• What to do:
Please answer from the abstract on anti-NMDAR encephalitis below: what did pelvic computed tomography detect in the patient?

• Document section:
Journal List > Infect Chemother > v.47(2) > 1035348

Hur: Fever of Unknown Origin: An Unusual Presentation of Anti-N-Methyl-D-Aspartate Receptor Encephalitis

Abstract

Encephalitis associated with antibodies to the N-methyl-D-aspartate receptor (NMDAR) has variable clinical manifestations. Patients are often diagnosed with infectious processes because of prodromal symptoms and autonomic manifestations. Approximately 70% of patients have prodromal symptoms consisting of headache, fever, nausea, vomiting, and diarrhea, along with frequent autonomic manifestations, including tachycardia, and fluctuating blood pressure. A 36-year-old woman presented with uncontrolled fever and skin and soft tissue infections. She had shown psychiatric symptoms and abnormal behavior, and had been diagnosed with bipolar disorder. Antibodies to NMDAR were positive in cerebrospinal fluid (CSF) and serum samples, and pelvic computed tomography detected a large ovarian teratoma. The patient improved dramatically after removal of the teratoma and administration of corticosteroid therapy. When confronted with a young woman with uncontrolled fever and acute psychiatric symptoms, physicians should suspect anti-NMDAR encephalitis.

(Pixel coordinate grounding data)
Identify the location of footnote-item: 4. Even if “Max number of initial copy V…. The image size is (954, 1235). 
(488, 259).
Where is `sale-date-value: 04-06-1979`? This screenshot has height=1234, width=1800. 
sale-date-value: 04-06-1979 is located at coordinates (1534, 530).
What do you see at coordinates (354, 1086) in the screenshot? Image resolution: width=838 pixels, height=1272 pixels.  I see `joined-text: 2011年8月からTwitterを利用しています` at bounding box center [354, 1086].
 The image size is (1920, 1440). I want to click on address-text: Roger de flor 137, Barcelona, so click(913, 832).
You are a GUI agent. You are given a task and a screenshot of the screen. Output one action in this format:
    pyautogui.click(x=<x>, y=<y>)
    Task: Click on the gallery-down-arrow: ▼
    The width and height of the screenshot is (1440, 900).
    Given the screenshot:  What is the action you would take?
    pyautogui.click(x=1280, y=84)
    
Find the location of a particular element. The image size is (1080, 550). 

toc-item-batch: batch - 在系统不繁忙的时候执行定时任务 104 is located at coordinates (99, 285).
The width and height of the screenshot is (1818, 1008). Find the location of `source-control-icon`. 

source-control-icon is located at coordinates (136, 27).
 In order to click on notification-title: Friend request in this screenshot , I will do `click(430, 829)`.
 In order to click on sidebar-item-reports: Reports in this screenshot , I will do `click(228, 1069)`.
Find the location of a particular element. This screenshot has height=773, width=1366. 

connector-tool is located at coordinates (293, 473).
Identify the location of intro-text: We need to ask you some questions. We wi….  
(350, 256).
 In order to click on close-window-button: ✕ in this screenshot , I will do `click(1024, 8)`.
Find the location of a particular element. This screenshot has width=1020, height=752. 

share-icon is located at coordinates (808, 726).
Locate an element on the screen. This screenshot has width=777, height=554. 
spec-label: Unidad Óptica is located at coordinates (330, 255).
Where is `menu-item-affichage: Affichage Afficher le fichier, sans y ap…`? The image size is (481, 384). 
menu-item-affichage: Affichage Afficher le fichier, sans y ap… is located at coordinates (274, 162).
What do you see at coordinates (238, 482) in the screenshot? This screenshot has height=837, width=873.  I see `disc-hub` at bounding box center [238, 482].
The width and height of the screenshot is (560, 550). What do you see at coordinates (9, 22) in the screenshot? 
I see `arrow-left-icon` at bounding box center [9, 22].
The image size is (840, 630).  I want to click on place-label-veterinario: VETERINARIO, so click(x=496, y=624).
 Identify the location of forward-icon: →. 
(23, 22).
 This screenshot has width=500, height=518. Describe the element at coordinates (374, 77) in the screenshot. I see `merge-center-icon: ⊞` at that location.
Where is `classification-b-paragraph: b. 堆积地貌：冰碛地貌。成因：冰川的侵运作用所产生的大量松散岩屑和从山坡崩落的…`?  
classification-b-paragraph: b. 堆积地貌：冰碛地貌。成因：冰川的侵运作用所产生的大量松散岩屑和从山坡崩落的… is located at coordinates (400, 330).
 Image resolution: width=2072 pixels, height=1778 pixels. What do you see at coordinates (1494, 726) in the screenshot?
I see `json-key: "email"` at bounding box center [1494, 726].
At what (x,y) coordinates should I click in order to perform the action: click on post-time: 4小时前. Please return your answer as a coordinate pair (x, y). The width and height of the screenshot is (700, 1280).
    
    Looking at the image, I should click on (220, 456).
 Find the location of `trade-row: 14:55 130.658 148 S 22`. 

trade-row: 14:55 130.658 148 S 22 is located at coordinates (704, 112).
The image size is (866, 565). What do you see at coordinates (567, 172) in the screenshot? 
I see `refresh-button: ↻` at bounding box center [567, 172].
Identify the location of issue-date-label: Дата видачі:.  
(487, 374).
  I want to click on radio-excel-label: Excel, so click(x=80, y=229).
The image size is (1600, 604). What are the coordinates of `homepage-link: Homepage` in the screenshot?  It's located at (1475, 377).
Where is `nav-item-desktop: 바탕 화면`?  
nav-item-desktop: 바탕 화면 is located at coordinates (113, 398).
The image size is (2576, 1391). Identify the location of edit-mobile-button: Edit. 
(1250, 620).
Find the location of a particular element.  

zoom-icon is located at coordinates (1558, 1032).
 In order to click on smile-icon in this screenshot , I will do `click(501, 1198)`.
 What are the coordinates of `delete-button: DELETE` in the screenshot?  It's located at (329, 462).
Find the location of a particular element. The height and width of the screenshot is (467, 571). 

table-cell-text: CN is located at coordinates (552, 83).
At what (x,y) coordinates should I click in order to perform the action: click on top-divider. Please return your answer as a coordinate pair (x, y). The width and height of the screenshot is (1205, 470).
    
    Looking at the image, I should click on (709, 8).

• Answer section:
A large ovarian teratoma.